Economic globalization and the way the modern world works contribute to growing instability in our everyday lives and our occupations are no exception. That same instability is what triggers a key question: How can we help individuals better cope with the transitions that they will face over the course of their working lives? In response, counseling practices in a broad sense are adjusting to better assist the world’s workforce in adapting and surpassing new and often very different situations. However, career counseling in its current state does not appear to be efficient enough. A need for new models, tools and methods originates from the diversity of questions posed by society, creating a space for career coaching rooted in epistemic issues. This is essentially a new way of looking at the same problem.

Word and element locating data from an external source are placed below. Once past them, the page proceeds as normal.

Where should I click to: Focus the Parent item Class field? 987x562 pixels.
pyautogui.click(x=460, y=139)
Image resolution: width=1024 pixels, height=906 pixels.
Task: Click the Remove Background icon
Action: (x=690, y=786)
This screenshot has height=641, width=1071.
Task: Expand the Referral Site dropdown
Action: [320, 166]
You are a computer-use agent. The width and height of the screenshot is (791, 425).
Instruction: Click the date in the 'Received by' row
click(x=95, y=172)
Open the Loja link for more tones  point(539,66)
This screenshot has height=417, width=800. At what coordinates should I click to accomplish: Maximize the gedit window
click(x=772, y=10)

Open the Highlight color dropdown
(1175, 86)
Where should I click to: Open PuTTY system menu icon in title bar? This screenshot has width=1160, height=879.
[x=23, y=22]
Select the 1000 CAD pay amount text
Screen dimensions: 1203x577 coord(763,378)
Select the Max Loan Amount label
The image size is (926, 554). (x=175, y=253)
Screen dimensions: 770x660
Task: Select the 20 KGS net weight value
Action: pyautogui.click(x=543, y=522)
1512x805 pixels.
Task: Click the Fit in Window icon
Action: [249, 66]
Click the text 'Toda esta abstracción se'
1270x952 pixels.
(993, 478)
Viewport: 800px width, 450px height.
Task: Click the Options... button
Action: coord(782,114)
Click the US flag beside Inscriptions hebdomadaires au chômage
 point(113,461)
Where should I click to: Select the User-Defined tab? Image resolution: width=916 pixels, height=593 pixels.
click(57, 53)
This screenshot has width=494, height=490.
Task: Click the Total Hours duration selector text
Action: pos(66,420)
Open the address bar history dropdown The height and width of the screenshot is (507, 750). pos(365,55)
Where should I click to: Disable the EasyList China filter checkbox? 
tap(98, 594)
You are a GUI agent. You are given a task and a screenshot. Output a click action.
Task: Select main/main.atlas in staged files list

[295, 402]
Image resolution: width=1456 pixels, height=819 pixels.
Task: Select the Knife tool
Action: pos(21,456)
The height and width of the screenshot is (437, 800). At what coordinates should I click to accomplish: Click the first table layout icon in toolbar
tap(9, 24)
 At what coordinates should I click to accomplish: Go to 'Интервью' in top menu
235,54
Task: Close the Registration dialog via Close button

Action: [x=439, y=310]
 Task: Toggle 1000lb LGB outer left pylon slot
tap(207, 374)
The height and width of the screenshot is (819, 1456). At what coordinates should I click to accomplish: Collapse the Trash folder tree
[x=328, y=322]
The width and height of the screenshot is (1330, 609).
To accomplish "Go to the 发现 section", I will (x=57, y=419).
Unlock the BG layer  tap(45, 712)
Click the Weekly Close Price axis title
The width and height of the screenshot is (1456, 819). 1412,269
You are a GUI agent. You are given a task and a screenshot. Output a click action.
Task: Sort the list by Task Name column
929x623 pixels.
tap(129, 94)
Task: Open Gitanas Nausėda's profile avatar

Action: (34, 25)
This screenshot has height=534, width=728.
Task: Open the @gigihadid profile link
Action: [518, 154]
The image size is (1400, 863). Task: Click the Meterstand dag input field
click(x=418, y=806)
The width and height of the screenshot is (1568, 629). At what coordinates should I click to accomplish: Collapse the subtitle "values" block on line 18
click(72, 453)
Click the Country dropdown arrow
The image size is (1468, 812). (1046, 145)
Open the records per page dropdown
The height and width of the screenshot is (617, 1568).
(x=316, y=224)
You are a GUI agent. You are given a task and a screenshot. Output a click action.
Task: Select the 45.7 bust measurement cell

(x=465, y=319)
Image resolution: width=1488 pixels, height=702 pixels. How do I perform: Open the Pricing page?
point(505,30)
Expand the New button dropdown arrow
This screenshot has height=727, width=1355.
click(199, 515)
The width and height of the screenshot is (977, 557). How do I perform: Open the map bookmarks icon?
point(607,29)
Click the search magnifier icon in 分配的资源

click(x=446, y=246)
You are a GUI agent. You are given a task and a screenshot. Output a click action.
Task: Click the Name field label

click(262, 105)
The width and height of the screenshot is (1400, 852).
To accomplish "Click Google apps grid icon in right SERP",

This chapter will open with a short history of the key milestones of counseling and coaching, before moving into the identification of the main issues and themes that can be found in the discourse of career counseling and career coaching. The hypothetical middle ground to be found between these two approaches leads to an assumption that both have emerged as global projects, with a common mission of helping workers manage and adapt to the psychosocial and cultural demands of their working lives. A third section on common concerns and prospects follows, providing an analysis over three distinct domains: (a) counselors and coaches training; (b) delivery practices; (c) tools and techniques. In conclusion, an emphasis is shaped around a spirit of openness and future possibilities of common learning, taking lessons from the long history of career counseling and from the still relatively short history of career coaching. Both forms of intervention and practice are, of course, radically human and look to share a common mission and, to a certain extent, common models, methods, tools and materials.